You might have heard of EDI in commerce and not really had any idea of what people were talking about. While it has been around for quite a long time, there continue to be businesses that are not yet fully integrated with e-commerce and its benefits. Essentially, e-commerce is the method in which information on money, services, and goods is exchanged using at least two computers. For instance, receiving an electronic paycheck, tracking a package delivery, or paying a bill is all part of e-commerce.
How EDI in Commerce Works
If you are a business, you may have to conduct thousands of transactions everyday, many of which are exactly the same. This is where edi becomes important. Essentially, it is a message standard that everybody has agreed on, through which information is exchanged between computers with minimal human intervention. Today, 95% of every element of e-commerce users EDI for their information exchange. How this is done varies, and includes proprietary software, internet communication, email, and customized connections. The system allows businesses to submit invoices and purchase goods, find out what there inventory levels are at both customers’ and suppliers’ warehouses, send electronic funds, receive an order status, get a notification of payment, and so on.
While all of this may sound high tech, it is actually nothing new. This type of technology is in fact so old that you may be quite surprised by it. However comma there are a lot of industries that don’t yet understand Udi and how it can benefit them. Not just that, government organizations, particularly the health industry in this country, did not want to venture into it before it was federally mandated.
Where Is EDI Used?
There are lots of different businesses and organizations that use EDI. It is found in about 90% of all fortune 1000 companies, including BMW, American Airlines, Dunkin’ Donuts, Coca-Cola, Federal Express, Eastman Kodak, Heinz, JCPenney, Infocus, Nike, Macys, Texaco, Verizon, and so on. It is particularly popular in the textile, health care, government, retail, insurance, banking, food processing, metals, petrochemical, construction, pharmaceutical, utilities, warehouse, shipping, and manufacturing industry. Basically, if a company purchases or sells services or goods, they could benefit from EDI. This is due to the fact that system support the full supply chain cycle, thereby also streamlining the various relationships within the cycle, including suppliers, distributors, and customers. It is believed that over the next 6 years or so, there will be a 400% increase in the number of companies that use EDI systems.

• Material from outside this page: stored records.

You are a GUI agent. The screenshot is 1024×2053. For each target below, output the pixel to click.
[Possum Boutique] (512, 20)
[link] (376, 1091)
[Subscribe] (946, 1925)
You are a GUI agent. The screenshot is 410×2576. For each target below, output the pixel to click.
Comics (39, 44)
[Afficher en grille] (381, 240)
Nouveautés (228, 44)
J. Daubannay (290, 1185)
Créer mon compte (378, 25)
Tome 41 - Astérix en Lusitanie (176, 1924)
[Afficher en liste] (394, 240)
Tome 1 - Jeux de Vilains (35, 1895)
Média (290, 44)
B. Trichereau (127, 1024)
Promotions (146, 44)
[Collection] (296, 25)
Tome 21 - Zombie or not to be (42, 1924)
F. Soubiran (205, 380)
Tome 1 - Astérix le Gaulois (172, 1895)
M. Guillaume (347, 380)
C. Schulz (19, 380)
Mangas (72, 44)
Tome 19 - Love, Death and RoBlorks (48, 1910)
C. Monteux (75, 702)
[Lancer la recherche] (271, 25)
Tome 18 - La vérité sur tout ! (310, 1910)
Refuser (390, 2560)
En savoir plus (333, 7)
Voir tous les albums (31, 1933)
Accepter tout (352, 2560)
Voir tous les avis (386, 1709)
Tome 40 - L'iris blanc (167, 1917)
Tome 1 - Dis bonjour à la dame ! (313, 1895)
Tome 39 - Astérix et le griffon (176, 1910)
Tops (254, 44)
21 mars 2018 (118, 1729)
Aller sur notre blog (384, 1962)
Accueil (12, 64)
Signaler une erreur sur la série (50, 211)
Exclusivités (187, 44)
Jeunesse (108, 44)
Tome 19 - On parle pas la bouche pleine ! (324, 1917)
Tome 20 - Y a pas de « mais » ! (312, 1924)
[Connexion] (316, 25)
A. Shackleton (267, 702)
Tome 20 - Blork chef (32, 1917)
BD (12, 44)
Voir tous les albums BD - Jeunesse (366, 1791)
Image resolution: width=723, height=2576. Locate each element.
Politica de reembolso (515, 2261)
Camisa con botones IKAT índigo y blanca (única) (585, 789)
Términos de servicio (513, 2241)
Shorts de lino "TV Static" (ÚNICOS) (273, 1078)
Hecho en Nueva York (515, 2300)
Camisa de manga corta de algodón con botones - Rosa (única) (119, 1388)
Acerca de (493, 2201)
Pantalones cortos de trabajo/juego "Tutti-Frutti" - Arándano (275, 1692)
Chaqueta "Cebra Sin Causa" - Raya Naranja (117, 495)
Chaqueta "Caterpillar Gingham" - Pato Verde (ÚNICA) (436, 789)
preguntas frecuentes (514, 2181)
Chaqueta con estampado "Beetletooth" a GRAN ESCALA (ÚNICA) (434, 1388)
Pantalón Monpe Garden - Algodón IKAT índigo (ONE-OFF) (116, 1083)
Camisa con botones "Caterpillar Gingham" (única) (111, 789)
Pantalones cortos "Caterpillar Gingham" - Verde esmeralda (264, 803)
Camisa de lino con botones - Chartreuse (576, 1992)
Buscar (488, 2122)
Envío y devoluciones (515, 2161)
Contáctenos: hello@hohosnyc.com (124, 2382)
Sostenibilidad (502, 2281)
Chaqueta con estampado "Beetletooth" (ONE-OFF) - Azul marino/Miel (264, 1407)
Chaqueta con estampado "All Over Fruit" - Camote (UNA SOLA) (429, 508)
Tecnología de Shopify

One of the greatest benefits of EDI is that it automate repetitive and common communications and transactions. By automating these, it significantly reduces the chance of human error. This in turn ensures that businesses become more productive and efficient and that their bottom line is protected. When productivity and efficiency increase, so does the profit margin. In a sense, therefore, EDI is a way for businesses to grow organically and achieve sustainable growth across the board.